Starting on the bottom and working her way up, Ricci vacuumed the laundry room, the gym, the lobby and the elevator. Following that with the mop, she waited for the lobby to dry as she tidied the gym.
“Ew,” she mumbled, picking up a stray hand towel and someone’s damp socks. “Ew. Ew. Ew.” Judging from the bright-orange color, they had to be Roman’s. The teenage son of the Gothager’s that lived on the second floor, he was known for his buff body, his pierced face, and his love for bright clashing clothing. Dropping the socks into a bag, she continued to bop along to the music plugged into her ears, and thanked the inventor of rubber gloves as she tackled the small bathroom off the lap pool. She was looking forward to Valerie, her permanent cleaner, returning from maternity leave. Two months, and two weeks to go, she calculated as she noticed the date on the gym calendar.
Sparkling and smelling lemon fresh, she sang the lyrics to her current favorite song, and backed out the room using the broom handle as a microphone. Then she screamed.
“Miss Velez,” Tara said, rebalancing herself after being knocked into by Ricci and her energetic singing performance.
Ricci yanked the ear plugs from her ears with a wince and quickly scanned Tara’s soaked outfit. Wearing a dark one piece, it left little room for imagination. Her shape was classic, her lines were tight, and her legs were long and bronze. She stood there like a model.
Tara cleared her throat and Ricci endured another wave of mortal embarrassment at being caught staring. Clearing her throat and trying to avoid Tara’s eyes, she said, “You were swimming?”
Tara raised her eyebrows at the question.
Ricci blushed. “Well, obviously, but, you know, I didn’t see you.

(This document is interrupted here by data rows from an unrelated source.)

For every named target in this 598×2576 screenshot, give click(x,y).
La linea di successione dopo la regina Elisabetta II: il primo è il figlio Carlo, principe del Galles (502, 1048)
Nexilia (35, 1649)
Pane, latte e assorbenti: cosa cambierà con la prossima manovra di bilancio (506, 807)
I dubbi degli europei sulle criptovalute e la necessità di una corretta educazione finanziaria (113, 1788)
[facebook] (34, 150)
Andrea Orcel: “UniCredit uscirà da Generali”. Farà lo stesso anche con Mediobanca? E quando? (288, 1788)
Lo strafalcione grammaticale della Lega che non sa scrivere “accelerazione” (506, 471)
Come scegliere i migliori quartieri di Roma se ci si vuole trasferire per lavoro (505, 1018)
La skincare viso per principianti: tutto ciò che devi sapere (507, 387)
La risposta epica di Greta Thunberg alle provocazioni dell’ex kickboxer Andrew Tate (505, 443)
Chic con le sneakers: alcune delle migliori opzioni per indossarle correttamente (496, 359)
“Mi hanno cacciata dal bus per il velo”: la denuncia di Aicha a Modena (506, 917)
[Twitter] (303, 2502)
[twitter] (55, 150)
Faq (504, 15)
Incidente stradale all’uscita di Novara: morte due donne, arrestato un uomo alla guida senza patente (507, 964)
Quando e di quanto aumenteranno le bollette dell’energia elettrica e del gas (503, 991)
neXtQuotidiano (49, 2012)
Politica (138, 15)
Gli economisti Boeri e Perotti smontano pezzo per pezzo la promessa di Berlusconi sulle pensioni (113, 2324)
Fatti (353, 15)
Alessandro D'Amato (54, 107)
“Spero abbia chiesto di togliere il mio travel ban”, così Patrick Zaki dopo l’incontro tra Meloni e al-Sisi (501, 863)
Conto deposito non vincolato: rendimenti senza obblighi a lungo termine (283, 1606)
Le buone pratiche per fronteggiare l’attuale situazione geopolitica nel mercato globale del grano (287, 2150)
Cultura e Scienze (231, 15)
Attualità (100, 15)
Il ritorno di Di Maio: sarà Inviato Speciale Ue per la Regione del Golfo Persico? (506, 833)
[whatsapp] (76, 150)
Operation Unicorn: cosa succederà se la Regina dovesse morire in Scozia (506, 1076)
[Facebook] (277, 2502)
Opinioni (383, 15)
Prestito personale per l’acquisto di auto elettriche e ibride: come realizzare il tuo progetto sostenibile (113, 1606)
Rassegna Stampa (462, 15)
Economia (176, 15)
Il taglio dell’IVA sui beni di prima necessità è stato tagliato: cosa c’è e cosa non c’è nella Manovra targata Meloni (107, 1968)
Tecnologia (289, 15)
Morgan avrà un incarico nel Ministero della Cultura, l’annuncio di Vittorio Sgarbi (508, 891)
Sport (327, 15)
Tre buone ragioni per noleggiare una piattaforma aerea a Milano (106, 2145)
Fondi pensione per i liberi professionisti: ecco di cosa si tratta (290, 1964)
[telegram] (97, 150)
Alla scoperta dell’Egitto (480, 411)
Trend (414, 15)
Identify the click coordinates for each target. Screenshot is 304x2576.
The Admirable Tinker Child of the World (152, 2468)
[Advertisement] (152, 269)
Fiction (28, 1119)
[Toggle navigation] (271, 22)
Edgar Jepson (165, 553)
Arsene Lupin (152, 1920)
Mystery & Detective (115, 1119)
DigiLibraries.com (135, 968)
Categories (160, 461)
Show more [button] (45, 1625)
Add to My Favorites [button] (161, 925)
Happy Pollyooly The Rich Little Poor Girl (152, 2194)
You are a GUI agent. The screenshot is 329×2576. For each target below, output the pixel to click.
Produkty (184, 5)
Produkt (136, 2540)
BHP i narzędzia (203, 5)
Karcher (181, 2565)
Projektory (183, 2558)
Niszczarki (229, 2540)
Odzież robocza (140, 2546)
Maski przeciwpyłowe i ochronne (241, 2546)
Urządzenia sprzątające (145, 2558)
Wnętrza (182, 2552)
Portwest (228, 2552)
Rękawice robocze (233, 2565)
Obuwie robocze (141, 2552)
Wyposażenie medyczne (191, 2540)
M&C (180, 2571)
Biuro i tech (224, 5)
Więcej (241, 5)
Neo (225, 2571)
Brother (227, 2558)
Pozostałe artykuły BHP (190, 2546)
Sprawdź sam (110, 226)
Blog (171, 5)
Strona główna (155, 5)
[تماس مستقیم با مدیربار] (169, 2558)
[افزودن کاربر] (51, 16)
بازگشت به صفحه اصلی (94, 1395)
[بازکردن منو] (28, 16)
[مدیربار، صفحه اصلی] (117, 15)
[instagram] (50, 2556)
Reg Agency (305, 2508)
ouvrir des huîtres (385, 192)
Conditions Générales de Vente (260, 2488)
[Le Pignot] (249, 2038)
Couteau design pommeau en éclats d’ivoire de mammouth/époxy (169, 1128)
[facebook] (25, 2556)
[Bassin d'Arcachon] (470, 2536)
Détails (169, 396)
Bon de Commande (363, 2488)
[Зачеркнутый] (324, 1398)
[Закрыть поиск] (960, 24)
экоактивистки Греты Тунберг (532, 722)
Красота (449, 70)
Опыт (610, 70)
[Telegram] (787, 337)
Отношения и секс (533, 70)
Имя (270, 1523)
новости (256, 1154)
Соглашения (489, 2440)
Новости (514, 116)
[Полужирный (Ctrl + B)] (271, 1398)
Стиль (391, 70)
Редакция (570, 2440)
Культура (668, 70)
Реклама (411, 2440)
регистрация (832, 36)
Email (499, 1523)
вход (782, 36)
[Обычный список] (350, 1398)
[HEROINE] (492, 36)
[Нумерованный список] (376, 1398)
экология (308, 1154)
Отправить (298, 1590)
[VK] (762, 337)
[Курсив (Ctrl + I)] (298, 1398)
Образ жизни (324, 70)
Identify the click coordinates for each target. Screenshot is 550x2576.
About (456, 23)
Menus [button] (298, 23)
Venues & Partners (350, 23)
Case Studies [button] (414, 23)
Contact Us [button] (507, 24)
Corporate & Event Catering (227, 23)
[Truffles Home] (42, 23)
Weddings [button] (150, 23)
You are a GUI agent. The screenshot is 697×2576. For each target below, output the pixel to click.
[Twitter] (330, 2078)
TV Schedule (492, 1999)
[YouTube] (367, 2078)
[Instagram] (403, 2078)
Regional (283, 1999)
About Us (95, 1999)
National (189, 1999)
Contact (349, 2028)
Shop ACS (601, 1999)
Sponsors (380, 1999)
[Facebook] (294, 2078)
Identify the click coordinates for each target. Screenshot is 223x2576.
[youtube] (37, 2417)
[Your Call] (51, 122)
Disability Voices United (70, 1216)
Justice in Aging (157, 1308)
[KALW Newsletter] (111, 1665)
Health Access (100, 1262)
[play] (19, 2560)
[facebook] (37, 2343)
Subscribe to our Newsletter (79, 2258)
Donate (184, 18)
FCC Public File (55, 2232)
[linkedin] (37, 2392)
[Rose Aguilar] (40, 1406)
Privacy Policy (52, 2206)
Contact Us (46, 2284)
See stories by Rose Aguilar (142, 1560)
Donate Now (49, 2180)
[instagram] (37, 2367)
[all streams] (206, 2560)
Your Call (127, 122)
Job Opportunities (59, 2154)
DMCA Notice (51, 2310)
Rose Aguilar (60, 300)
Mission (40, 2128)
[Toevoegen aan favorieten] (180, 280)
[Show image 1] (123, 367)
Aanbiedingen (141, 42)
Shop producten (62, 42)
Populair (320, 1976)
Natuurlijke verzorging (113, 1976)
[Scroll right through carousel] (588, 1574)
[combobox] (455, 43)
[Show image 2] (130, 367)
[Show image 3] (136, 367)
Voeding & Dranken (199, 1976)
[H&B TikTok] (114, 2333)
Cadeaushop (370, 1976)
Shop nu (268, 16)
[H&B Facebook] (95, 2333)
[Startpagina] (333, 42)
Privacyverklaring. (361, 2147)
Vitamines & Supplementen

Have you been there the whole time?”
“If you mean, have I listened to you sing three songs at the top of your lungs as I did laps, then yes, I have.”
Ricci shut her eyes and bit her lip. How desperately embarrassing. “I was cleaning.”
“And polluting the air waves.” Tara looked around her. “I gather the bathroom is out of use?”
Ricci narrowed her eyes at her. “My singing isn’t that bad, and, no, it’s not. Feel free to use it.” Ricci swept her arm across her body, gesturing to the bathroom door.
“Thank you.”
“Welcome.”
Tara moved past her and closed the door. Ricci couldn’t help dipping her eyes to the woman’s backside, and was mortified once again when Tara caught her looking before the latch clicked.
Ricci punished herself by scrubbing the laundry room to within an inch of its life.
Ground floor: Done.
Working her way skyward, Ricci had just finished dusting and vacuuming the fifth floor corridor when the elevator chimed. Assuming it was Tara, she quickly rushed to the small utility room and stacked away the cleaning equipment she had used in an effort to avoid another embarrassing encounter.
She exited to find Mrs. Carter peering into the lock. “Mrs. Carter?”
The woman leapt back with fright. “Oh! Ricci. I was…just looking for you.”
Ricci frowned.
“I heard what David did.” She shook her head. “What a horrible thing to do.”
“Tell me about it.”
“He has clearly had a breakdown.”
“Mmm.”
Mrs. Carter made a show of shaking her head some more. “I was curious to know if I could collect the security deposit today.”
Ricci blinked and raised her eyebrows. “The deposit?”
“I figured, with the insurance and the charges and everything that I could collect on my family’s behalf. It’s hardly like David will need it in jail.”
“Ah…Mrs. Carter, I’m afraid the deposit will be forfeited.”
“I have paperwork to say otherwise.” Mrs. Carter pulled a document from her purse and handed it to Ricci. “You signed the apartment off on the twelfth.” She tapped Ricci’s signature. “David damaged it on the thirteenth. So, as you can see, we weren’t in control of the property when he took his unstable mental health out on it. Considering he has lost his mind, and has been charged with willful damage, then his claim on the money is no longer valid. I have paperwork that says as much. You owe me forty thousand dollars plus interest.”